In the film, Augusto Pinochet (Jaime Vadell) is born in the 1700s, a French royalist who witnesses the guillotining of Marie Antoinette first-hand and pretends to be a revolutionary to save his own life. As a vampire, Pinochet survives through four different centuries, witnessing numerous revolutions, endless murders, before becoming a Chilean dictator through leading a military coup. Following this brief historical overview, “El Conde” then delves into the ancient vampire’s resolution to die, as various obstacles complicate his plan to retire from the world. While his human children gather around him like vultures to inherit his wealth; the church deploys an exorcist-nun in the guise of an accountant to deal with Pinochet.
The first 35 minutes are witty, comedic, bloody, and absolutely riveting. For example, there’s this wicked scene of Pinochet licking Marie Antoinette’s blood off the guillotine once nobody is around the scene. But as more and more Chilean political references make their way into the story, “El Conde” becomes a challenging watch for international viewers who know little about the real life Augusto. But the metaphorical implications of portraying a dictator a vampire is undoubtedly clever – a literal beast who bleeds his own people dry in order to thrive. Gloria Münchmeyer, plays Pinochet’s wife Lucia, who is equally power-hungry and resents him for never turning her into a vampire, leaving her to endure the vagaries of human life. Paula Luchsinger as the nun Carmencita was a peculiar character, whose story potential wasn’t fully exploited.

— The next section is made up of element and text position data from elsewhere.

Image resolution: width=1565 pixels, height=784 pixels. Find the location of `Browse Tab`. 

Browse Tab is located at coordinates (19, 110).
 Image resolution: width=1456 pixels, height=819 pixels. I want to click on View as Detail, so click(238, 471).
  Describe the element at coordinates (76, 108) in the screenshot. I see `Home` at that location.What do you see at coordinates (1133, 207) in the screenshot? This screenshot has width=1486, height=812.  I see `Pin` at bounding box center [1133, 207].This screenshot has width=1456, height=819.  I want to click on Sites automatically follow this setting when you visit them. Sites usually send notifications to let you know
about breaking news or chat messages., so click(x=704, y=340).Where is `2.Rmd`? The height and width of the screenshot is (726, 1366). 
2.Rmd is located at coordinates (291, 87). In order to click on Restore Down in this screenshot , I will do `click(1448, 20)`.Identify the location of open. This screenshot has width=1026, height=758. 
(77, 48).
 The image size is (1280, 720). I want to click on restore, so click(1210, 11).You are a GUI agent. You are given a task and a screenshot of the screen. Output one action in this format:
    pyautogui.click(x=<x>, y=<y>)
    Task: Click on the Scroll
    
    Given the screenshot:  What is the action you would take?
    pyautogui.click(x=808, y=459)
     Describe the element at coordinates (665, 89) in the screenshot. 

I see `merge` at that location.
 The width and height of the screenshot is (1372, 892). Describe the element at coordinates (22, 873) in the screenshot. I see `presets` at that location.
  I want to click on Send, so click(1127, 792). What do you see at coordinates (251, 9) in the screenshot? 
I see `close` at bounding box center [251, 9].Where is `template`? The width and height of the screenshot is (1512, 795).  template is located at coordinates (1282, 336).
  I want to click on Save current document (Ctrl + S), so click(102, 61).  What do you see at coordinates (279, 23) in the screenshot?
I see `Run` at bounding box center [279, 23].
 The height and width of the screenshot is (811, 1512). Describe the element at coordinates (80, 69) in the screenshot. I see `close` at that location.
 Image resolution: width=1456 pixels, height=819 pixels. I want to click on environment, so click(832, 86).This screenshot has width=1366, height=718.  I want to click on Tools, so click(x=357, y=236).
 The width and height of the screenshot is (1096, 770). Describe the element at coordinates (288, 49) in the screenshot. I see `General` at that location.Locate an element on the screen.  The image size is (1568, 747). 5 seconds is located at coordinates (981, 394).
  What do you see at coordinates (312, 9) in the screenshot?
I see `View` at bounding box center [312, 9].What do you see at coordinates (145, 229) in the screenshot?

The black-and-white cinematography adds a stunning nostalgic essence to the film and brilliantly complement the historical flashbacks of Pinochet’s life brilliantly. However, the color palette makes “El Conde” monotonous in the second-half, as the events look like they are set in the 1920s, even though bulk of the plot unfolds in the 2000s. And the script is too verbose, either the characters are always talking, or the narrator is saying something or the other. So viewers have to constantly pay attention to the endless dialogues/narration and it becomes a slightly taxing experience.
My biggest peeve with the film was the arbitrary aging of Pinochet. If he is an immortal creature, why does he age only during his life in Chile? The writers do answer this question towards the climax, albeit indirectly, but until then, you keep wondering “why?”.
While the actors didn’t leave a lasting impact, it’s the script, cinematography, and musical score that kept me intrigued until the end. “El Conde” starts off as a tale of a vampire ready to call it quits, but the climax is completely bizarre, surprising, and also comedic in its own strange way. A new character makes a dramatic entry in the end, completely changing the narrative and closing Augusto Pinochet’s chapter in an interesting way.
Rating: 6 on 10. You can stream the film on Netflix.